● WHAT TO WORK ON:
Please copy each line from the entries that contains the string "agent".

BEGIN EXTRACTED RECORDS

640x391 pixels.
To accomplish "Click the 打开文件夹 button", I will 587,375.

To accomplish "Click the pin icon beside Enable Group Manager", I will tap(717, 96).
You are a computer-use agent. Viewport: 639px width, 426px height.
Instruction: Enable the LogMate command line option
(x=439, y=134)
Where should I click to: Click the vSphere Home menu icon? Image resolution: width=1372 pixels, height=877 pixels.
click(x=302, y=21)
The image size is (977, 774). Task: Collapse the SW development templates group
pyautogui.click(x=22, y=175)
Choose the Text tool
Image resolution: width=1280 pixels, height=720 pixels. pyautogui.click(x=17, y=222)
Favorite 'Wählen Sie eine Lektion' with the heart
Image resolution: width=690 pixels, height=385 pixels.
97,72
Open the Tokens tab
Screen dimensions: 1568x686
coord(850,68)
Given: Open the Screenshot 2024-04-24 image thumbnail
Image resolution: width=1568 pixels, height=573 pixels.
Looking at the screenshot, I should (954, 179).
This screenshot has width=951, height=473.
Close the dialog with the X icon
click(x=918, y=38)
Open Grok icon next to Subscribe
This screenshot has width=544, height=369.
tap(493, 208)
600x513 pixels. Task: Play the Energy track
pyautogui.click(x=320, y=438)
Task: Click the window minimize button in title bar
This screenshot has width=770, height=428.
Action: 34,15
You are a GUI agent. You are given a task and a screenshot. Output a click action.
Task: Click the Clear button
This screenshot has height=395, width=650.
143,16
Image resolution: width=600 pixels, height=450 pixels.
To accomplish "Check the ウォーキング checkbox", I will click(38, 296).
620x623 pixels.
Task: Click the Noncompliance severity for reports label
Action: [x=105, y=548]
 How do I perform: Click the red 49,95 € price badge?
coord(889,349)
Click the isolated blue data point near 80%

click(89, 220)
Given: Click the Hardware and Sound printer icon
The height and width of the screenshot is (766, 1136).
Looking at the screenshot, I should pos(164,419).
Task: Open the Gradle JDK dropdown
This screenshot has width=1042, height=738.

END EXTRACTED RECORDS

● ANSWER AREA:
You are a computer-use agent. Viewport: 639px width, 426px height.
You are a GUI agent. You are given a task and a screenshot. Output a click action.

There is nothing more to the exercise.